═════ SOURCE DOCUMENT ═════
Nine doors, nine actors and nonstop silliness are the ingredients in Northern Stage's production of Michael Frayn's farce-within-a-farce, Noises Off. It's a loving parody of the stage itself, and this top-notch cast scampers up and down a magnificent two-story set to skewer the illusion of theater and the delusions of its practitioners.
The play depicts a mediocre troupe of British actors stumbling through a feeble farce called Nothing On, the most wince-worthy sex comedy imaginable. The little band of overactors may have limited artistic talent, but their version of professionalism guides them through missed entrances, dropped cues and pratfalls that the script never had in mind.
Frayn ridicules theatrical excess while demonstrating precisely what's wonderful about live performance. The show treats us to three views of the farce's first act. First up is a technical rehearsal in which the director is still coaxing the company through the mechanics of comedy bits that seem to have no chance of soaring to life when the show opens the next day. The rehearsal keeps breaking down, and the actors keep breaking character.
We next see the show in mid-tour. Now the set spins around and our vantage point is backstage. The company has been stewing in romantic jealousies and misunderstandings for a month, and these explode into a chaotic backstage pantomime while the show goes on. The stage entrances are made in the nick of time, with every exit a chance to fan the flames of backstage conflicts. Conducted in silence, the sight gags, pranks and vicious glares are hilarious, but also a master class in the acting principle that performers convey their characters' needs — in this case, idiotic ones.
Finally, as the tour drags to its end, the set spins again, and we see a performance in which everything that can go wrong does. The actors try to salvage things with desperate ad libs and foolish onstage fixes to a rapidly decaying storyline. These doomed heroic gestures are interspersed with surreal moments of mortification, such as the time an actor has forgotten his necktie but his scene partner sticks to her line about how he's tied it.
═════ PROVIDED DATA ═════
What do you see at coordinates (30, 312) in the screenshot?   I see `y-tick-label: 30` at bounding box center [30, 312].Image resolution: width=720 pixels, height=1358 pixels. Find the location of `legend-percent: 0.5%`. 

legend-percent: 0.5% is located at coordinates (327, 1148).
═════
> TASK DETAILS
Answer these questions using the theater review:
(a) How many doors and how many actors does the production feature?
(b) What is the title of the farce that the troupe of British actors performs?
(c) When the show is seen in mid-tour, what is the audience's vantage point?
The material comes from a different source than the theater review.

> REPLY TO THE TASK
(a) Nine doors and nine actors.
(b) Nothing On.
(c) Backstage.